What You Don’t Have To Do In Your Twenties, Despite Popular Opinion

Full disclosure: this article was going to be about things that you should do in your twenties, up until about one minute before I started writing it. I was going to talk about finding yourself and learning not to settle, and figuring out exactly what it is that makes you happy. All of those are nice things, and they are definitely good lessons to learn, but when I really sat down and thought about it, I asked myself do these lessons really have a deadline? Does any of it?

Ever since I moved to Portland, all I have been able to think about is what I should be doing. According to my anxiety-ridden brain, that’s a lot of things, and they all are on my mind all the time.  I didn’t realize how bad it had gotten until my writing partner asked what had me so distracted, and I literally sent her a list that was a paragraph long.

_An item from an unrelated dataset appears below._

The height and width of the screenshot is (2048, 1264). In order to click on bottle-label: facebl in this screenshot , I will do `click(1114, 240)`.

I couldn’t even write it off because as soon as she asked me to pick just five to focus on for the day, I started crying. In my head, the deadline for each and every one of them was closing in just as quickly as the rest. All because I feel like I’m supposed to be held together so well, but don’t have any time to do it.

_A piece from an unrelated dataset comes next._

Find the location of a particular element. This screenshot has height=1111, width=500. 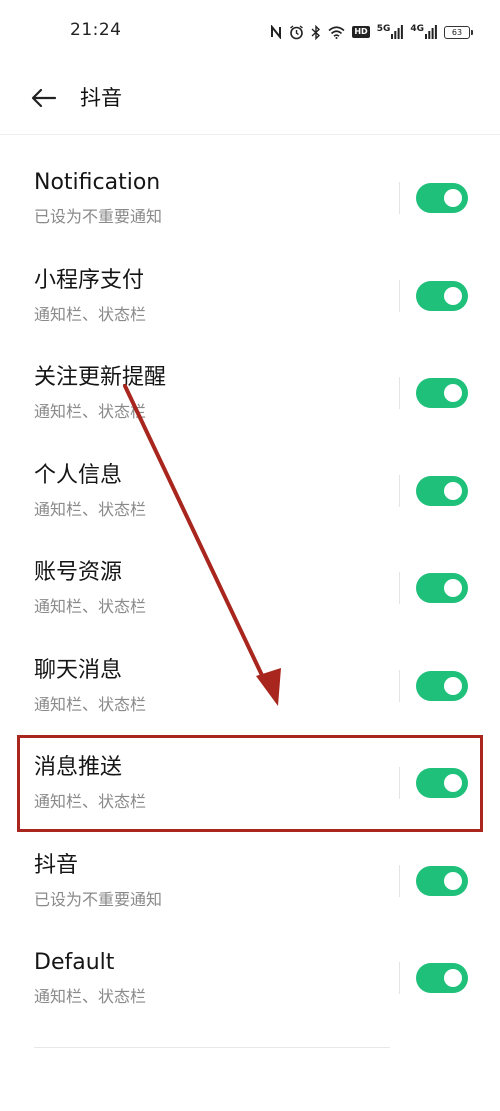

page-title: 抖音 is located at coordinates (101, 98).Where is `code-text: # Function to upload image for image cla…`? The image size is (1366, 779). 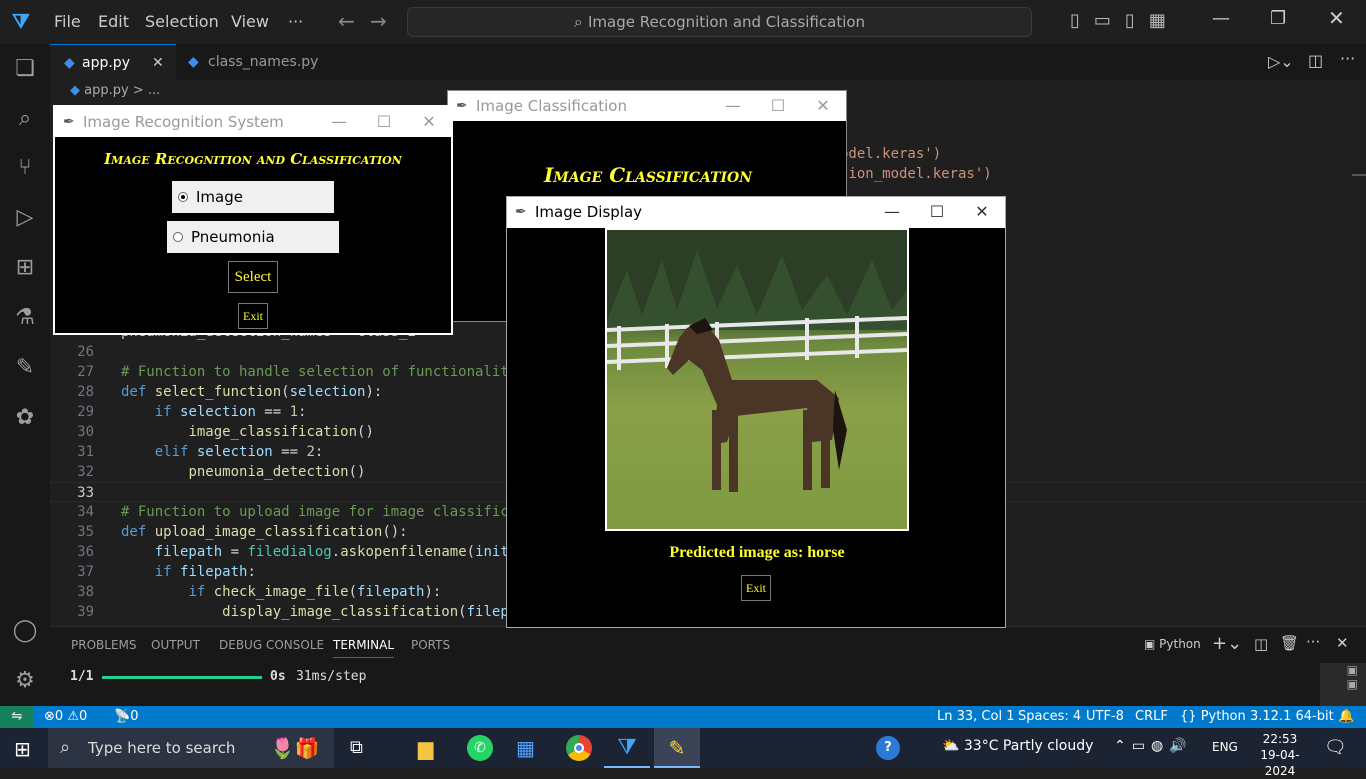
code-text: # Function to upload image for image cla… is located at coordinates (324, 512).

Today, I want to focus on perspective. So many people (myself included) seem to be in the habit of defining different eras of their life solely on what they should have accomplished in that time. As a teenager, it’s first kisses, graduating high school, and getting into a good college. In your twenties, it’s moving out, finding yourself, and getting married. Having kids in your thirties. Moving up in your career. The thing is, no two people’s lives are going to move at exactly the same pace, and they don’t need to. You have to know how to pace yourself and find your own boundaries, so you know when to push and when to rest because life isn’t like a race. It’s more like climbing a mountain—the more experience you get, the higher you’re able to go. You can’t base your own progress on someone else’s.

You don’t have to have all the answers yet.

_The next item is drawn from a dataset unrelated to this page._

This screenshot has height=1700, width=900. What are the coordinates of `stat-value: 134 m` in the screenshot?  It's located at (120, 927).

I’ve realized lately that this is a much better time to start asking the questions. You know enough about yourself to draw the line somewhere, so start figuring out where that is. Try things, because . . .

You don’t have to stop experimenting.

Start a new hobby. Start six new hobbies. If there is anything you’ve ever wanted to do, you are still allowed to try it, and you’re still allowed to kick it to the curb if it doesn’t work out.

You don’t have to have it all together.

It’s okay if you’re still not that great with your savings account. It’s okay if your room still gets as messy as it did when you were sixteen. It’s even okay if you have cereal for dinner. The whole point of a transition is that not everything will happen all at once.

You don’t need a career.

We live in a world of YouTubers and bloggers, but you aren’t falling behind just because you haven’t found your calling yet. Some things are just a little further down the path. Take a breather. Smell some flowers. You still have time.

You don’t have to get married.

Rushing to find “the one” will only lead you into the arms of the wrong one. Take your time, and be honest with yourself about what you’re looking for, and don’t play games to get it. Playing coy and hiding all of your baggage will just lead to unpleasant surprises down the road.

And, most importantly, you’re still allowed to freak out.

Rent and debt and having to worry about managing your money all the time is frustrating and scary. It’s okay if you buckle under the pressure every once in a while—even if we don’t talk about it, all of us have experienced it. The trick is to look at why you’re freaking out and figure out how to avoid it next time.

Turning thirty, or any age, isn’t an end to anything. Age is just a number, just another year. You don’t need to run to make sure you get from point A to point B in the right amount of time.